Selected extract >>
==*==

All that said, badly written fiction can actually succeed because of strong emotional appeal.  Examples of this are Titanic, Saving Private Ryan, and anything directed by Steven Spielberg.

 

  1. Family Dynamics

The ups and downs of family drama are shortcuts into your characters’ head space.  Mom issues.  Dad issues.  The struggles of the middle child.  Example: “Marcia, Marcia, Marcia!”  They’re universal.  Use them.  The advantage here is you don’t have to explain everything.  Your readers already get it.

 

  1. Evolving Roles in the Post-Patriarchy

Women aren’t more emotional than men.  Men are emotionally stunted.

The manly man (traditionally) doesn’t emote.  He’s stoic.  He’s a rock.  He’s eagle-eyed and level headed.  Depicting him as excessively emotional doesn’t ring true.  Patriarchy regulates men’s behavior, attitude, personality, even appearance.  Men who don’t fit into the mold of traditional masculinity either have to hide their true selves or face ostracism.  Men have always had more external freedom than women, but this came at an internal price.

However–today, right now–we’re in a time of transition.  The old paradigms are being completely redefined.

What does this mean?  As a writer, you have a much greater opportunity to tell stories that weren’t easily accepted in the past.  You can explore male characters who defy conventional definitions of masculinity, or female characters who defy conventional definitions of femininity.

An emotionally aware man isn’t a wuss.  A strong woman isn’t a bitch.

Men and woman together are equally responsible for bringing about and sustaining a post-patriarchal narrative.  The stories you write can be exemplars of this.

 

  1. Love Scenes

A love scene is not about sex.  A love scene isn’t even about love.  It’s about the relationship.

A relationship of love contains affection, trust, respect, honestly, playfulness, commitment, an entire spectrum of feelings that can’t really be defined.  All are parts of the relationship.  A love scene between two characters demonstrates these qualities.

“I love you” doesn’t always have to be said on the page.  It isn’t essential to a love scene because it’s already there–it’s the emotional context of the scene.

A love scene is not always a scene between lovers.  Most of the time it isn’t.  A love scene is between two people who love each other: parent and child, brothers, sisters, grandparent and grandchild, friend and friend, teacher and student.  Romance is but one aspect of love; there are countless others to explore.

 

  1. The Hard Throbbing Stuff

David Gerrold:  Sex scenes are embarrassing.  They’re embarrassing to write.  They’re embarrassing to read.  And most of all, they’re embarrassing to publish.  This is because people will assume you’re writing from experience.

==*==

From the writing-advice excerpt, list the pairs of people that a love scene can be between, according to the section on love scenes. The records that come next are separate material and have nothing to do with the writing-advice excerpt.

Information given >>
==*==

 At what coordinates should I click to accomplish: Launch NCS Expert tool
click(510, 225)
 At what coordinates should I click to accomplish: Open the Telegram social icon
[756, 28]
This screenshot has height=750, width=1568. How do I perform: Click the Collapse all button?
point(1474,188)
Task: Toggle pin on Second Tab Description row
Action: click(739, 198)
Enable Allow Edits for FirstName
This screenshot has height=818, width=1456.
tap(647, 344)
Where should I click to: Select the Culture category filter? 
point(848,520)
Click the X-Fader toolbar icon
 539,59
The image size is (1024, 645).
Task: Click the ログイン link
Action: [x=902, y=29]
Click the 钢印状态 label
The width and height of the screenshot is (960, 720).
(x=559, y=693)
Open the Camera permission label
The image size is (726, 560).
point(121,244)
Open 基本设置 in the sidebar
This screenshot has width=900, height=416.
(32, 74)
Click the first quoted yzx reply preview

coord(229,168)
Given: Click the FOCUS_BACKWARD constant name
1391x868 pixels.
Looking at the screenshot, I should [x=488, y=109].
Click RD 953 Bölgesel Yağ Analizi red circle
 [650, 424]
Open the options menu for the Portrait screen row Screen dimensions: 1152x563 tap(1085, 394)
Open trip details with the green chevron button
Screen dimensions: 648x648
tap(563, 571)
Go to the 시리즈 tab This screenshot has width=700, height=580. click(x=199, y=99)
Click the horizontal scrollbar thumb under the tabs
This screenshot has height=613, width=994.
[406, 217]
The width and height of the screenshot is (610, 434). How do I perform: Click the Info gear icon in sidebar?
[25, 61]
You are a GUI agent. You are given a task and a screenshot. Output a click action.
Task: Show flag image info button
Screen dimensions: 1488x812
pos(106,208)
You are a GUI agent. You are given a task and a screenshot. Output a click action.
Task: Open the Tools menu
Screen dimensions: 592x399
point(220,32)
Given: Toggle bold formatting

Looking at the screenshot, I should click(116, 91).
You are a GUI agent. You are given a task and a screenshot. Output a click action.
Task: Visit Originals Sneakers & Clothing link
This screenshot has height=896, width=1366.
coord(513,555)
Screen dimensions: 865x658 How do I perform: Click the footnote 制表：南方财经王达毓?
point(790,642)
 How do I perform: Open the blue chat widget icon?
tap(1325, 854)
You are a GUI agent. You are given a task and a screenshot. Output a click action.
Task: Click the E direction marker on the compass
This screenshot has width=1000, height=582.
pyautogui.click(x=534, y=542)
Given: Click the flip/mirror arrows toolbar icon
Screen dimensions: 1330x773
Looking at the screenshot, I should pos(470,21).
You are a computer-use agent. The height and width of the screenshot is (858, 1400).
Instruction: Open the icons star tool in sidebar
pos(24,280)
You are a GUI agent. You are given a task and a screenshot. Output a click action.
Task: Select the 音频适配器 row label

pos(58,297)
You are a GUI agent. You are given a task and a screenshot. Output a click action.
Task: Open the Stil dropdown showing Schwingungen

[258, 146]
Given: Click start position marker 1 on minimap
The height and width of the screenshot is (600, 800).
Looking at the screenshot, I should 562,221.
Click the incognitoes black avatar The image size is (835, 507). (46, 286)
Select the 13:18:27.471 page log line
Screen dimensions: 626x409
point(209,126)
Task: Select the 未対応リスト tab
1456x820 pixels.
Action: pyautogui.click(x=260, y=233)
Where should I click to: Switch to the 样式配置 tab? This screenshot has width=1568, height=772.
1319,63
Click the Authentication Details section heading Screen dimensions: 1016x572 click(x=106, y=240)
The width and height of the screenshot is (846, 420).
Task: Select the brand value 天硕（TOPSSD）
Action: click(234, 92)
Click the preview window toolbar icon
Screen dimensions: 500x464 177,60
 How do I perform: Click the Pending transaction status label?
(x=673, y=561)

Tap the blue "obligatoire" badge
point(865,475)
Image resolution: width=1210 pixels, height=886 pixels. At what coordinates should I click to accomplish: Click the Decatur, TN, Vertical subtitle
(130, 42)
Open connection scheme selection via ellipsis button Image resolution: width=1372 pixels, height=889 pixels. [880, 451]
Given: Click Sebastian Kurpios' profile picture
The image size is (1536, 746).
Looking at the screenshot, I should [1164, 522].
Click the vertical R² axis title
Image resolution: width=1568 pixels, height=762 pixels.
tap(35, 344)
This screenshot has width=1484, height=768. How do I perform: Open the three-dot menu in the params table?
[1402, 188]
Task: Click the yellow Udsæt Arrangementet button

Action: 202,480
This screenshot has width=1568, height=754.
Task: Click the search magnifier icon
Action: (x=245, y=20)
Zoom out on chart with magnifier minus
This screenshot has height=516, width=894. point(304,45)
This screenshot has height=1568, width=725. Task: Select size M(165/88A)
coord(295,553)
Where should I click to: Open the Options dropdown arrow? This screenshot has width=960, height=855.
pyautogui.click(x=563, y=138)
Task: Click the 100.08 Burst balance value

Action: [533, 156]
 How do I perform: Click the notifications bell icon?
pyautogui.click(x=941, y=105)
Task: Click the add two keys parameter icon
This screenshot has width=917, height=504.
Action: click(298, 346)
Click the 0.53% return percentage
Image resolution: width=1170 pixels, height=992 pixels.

==*==

Reply to the exercise >>
- parent and child
- brothers
- sisters
- grandparent and grandchild
- friend and friend
- teacher and student